Konate reveals grief over Jota and father's deaths shaped his final Liverpool season
Ibrahima Konate, set to leave Liverpool on a free transfer this summer, has spoken candidly about the deaths of Diogo Jota and his father Hamady, saying he was never fully able to recover during the season.
Ibrahima Konate has described how the deaths of Diogo Jota and his father Hamady within the space of a year left him unable to recover mentally during what will be his final season at Liverpool, with the centre-back set to leave Anfield on a free transfer this summer.
Speaking to France Inter, Konate said the loss of Jota — his team-mate and neighbour — hit him with particular force. “Even today it’s hard to believe,” he said. “His locker was still there in the dressing room, and every day when I was going to training he was coming with us. I remember when I found out I was in Los Angeles and I couldn’t believe it. It devastated me.”
Jota and his brother died in a car crash last summer, a tragedy that Konate said stripped him of all motivation. “I didn’t have any interest in anything else at that point,” he said. “He was my neighbour as well, so I shared a few more moments with him. It was something powerful that happened to all of us.”
The defender acknowledged that returning to football was driven by professional obligation as much as anything else. “You go back to football because you have no choice,” he said. “We’re employees at a club that pays us every month, so we have duties. There’s no way of getting over it, but you learn to live with it.”
Compounding that grief, Konate’s father Hamady was hospitalised for several weeks at the start of the season before dying in January. Konate admitted he struggled in silence throughout. “I didn’t know whether I should go home and stop playing, because the team needed me too,” he said. “I didn’t know who to talk to about it, so I kept it all to myself.”

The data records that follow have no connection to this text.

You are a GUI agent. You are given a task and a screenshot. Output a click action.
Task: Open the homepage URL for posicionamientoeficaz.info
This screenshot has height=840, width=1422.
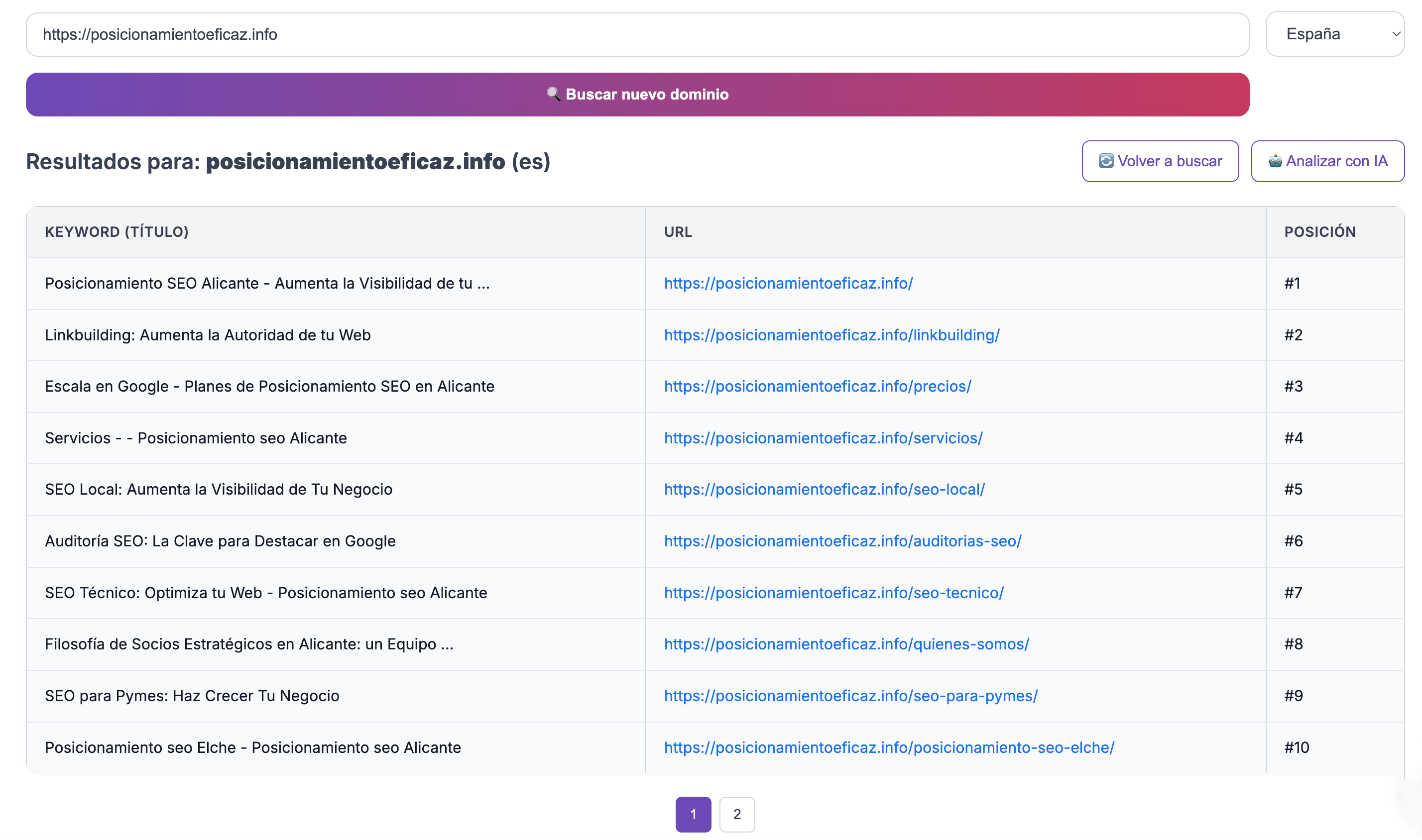(x=788, y=283)
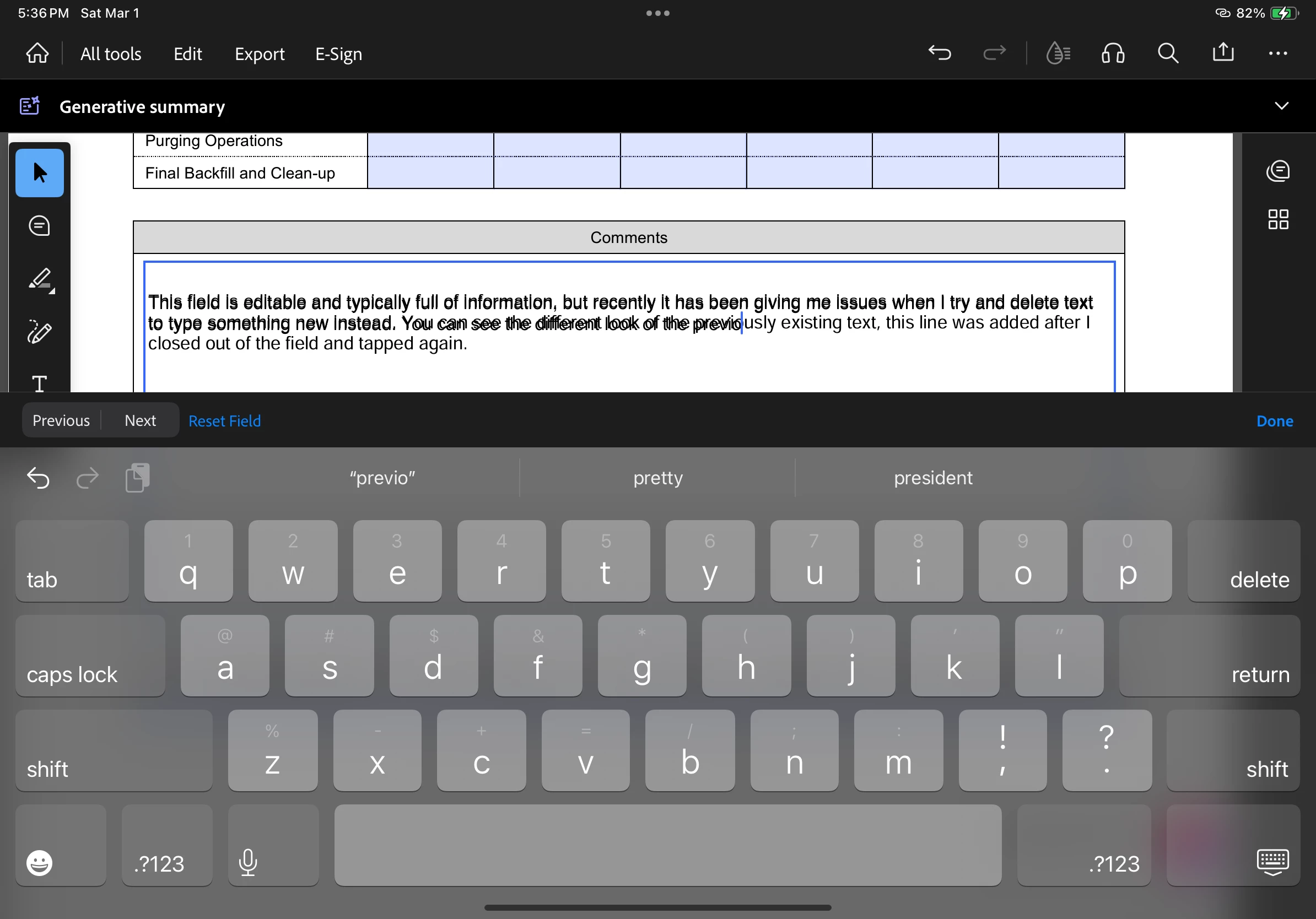The height and width of the screenshot is (919, 1316).
Task: Tap the share document icon
Action: pos(1222,52)
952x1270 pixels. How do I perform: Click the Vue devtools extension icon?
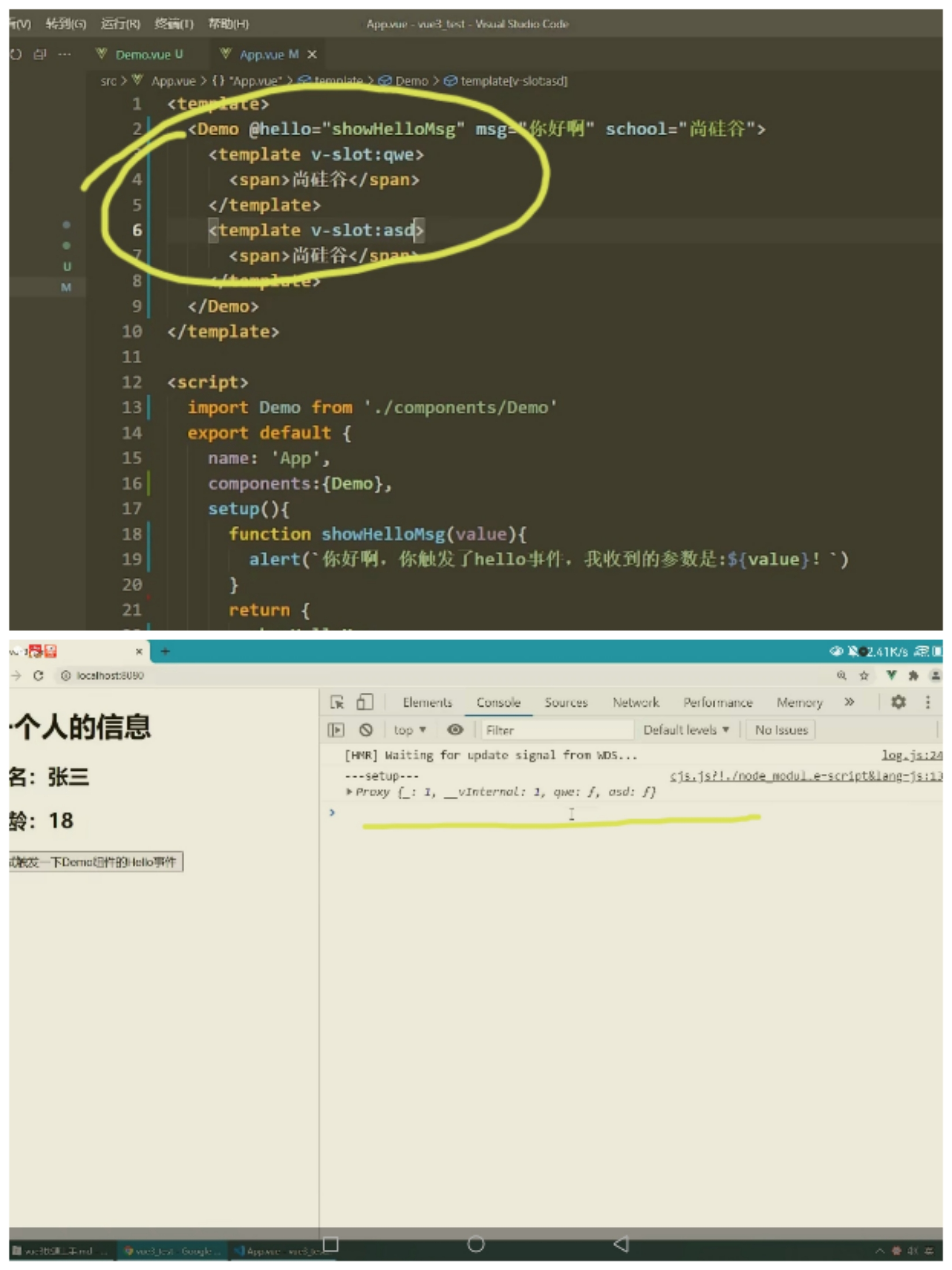coord(891,675)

He used the experience as a warning to others. “This is the advice I’d give to everyone: when you’re feeling down or something’s going on, you need to talk to those around you,” he said. “The doctors told us he didn’t have long to live, but we didn’t know it would happen so quickly.”
Konate returned early from compassionate leave in late January to help an injury-depleted Liverpool squad, but said the gesture came at a personal cost. “There was never a moment when I felt like I was on the mend,” he said.
The 25-year-old has been unable to agree a contract extension at Anfield and is widely expected to join Real Madrid when his deal expires at the end of the season.